No: They're all there.
The first ones, the "old" ones, are the ones I now recommend most. They are based on matching the first crossing of the "1D impulse response". (I've not double checked that the 4-lobe (de)blur is correct, but I assume it is. To do list.)
The second group, which I've advocated for a year, minimize the maximum possible deviation from being interpolatory on "1D data". This is a powerful and reasonable criterion, but I think that the first group is generally more desirable. (This being said, it's not as if the blur values are very different from the first ones.)
The radiusN ones that come right after are my best suggestion so far if you want sharpness. It will probably take me some time to do better (ever?). They almost clone the orthogonal Lanczoses (but they have slightly less jaggies on diagonal interfaces and lines).

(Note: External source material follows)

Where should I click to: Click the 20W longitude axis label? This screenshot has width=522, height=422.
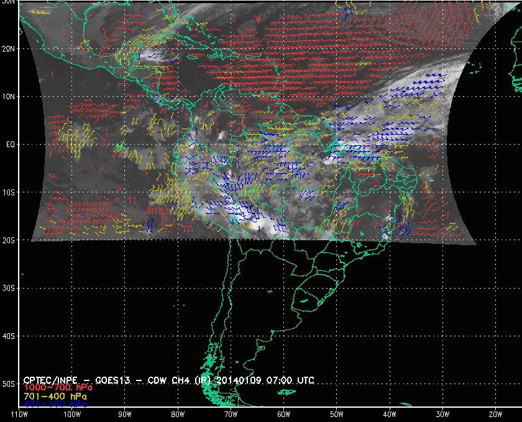495,415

And the "very sharp" ones should not be used unless you downsample and you value sharpness at the expense of everything else. Even then, I don't recommend them.

Makes sense?

P.S. What the first two approaches point it is something that may be refined by additional analysis, which I have to postpone because it requires a significant amount of computation, and I have other things to do right now. As mentioned elsewhere, minute differences in (de)blur only matter when you are not downsampling. And one may argue that two significant digits is enough But I like to check things from different angles.